Opening Scene
Ariana Yeatts-Lonske
In 1986, the director Emile Ardolino used extras from the surrounding town of Blacksburg, VA for the movie Dirty Dancing, released in 1987.
And the rain on the roof of the theater is a clattering of coins. And the camera, a miraculous dilated eye. And the light breathless on the grass, her distant face, on the ball, hands, her hair. And my father in the third row, thinking Swayze, thinking baby, thinking corner and Catskills. And the breath on his lips the same because he does not know. And his thin twisting hands the same because he does not know. And my mother, unknowing, a screen and four years away—pale without the rush and sweet of him, thin without the flush and swell of me. And my father, drowsy, listening, walking into the street, feels rain like a promise on his skin, feels night like a child’s hand reaching out.

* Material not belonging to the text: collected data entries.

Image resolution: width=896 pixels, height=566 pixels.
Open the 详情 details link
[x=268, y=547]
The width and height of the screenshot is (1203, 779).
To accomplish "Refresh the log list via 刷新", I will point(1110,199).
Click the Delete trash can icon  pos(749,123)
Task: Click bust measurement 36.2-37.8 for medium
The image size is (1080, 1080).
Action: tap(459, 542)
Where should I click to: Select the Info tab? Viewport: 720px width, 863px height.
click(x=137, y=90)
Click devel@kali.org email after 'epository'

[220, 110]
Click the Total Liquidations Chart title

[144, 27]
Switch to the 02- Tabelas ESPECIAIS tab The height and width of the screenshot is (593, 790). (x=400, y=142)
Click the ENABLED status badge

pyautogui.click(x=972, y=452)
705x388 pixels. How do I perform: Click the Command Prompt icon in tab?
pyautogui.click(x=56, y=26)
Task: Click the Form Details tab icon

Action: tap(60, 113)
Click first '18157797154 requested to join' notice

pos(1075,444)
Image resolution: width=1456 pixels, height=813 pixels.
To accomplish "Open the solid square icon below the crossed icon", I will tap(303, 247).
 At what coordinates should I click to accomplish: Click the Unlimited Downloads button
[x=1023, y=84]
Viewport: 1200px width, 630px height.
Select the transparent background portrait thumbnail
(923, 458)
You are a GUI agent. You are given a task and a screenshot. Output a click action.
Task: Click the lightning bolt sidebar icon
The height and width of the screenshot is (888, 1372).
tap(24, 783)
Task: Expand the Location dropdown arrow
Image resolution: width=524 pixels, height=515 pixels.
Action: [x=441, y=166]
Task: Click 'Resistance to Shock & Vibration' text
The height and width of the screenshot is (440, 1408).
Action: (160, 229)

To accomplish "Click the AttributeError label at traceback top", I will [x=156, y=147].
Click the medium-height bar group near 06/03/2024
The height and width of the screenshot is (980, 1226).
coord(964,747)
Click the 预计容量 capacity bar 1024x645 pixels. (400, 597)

Ariana Yeatts-Lonske is a disabled poet, meditator, and educator. She holds a Bachelor’s degree in English from Vanderbilt University, and her writing has won an Academy of American Poets prize and a fellowship to the Bucknell Seminar for Undergraduate Poets. She was recently a finalist for the 2022 Jeff Marks Memorial Poetry Prize in december magazine. Ariana moderates a support group for mast cell disease patients and lives in St. Louis with her partner.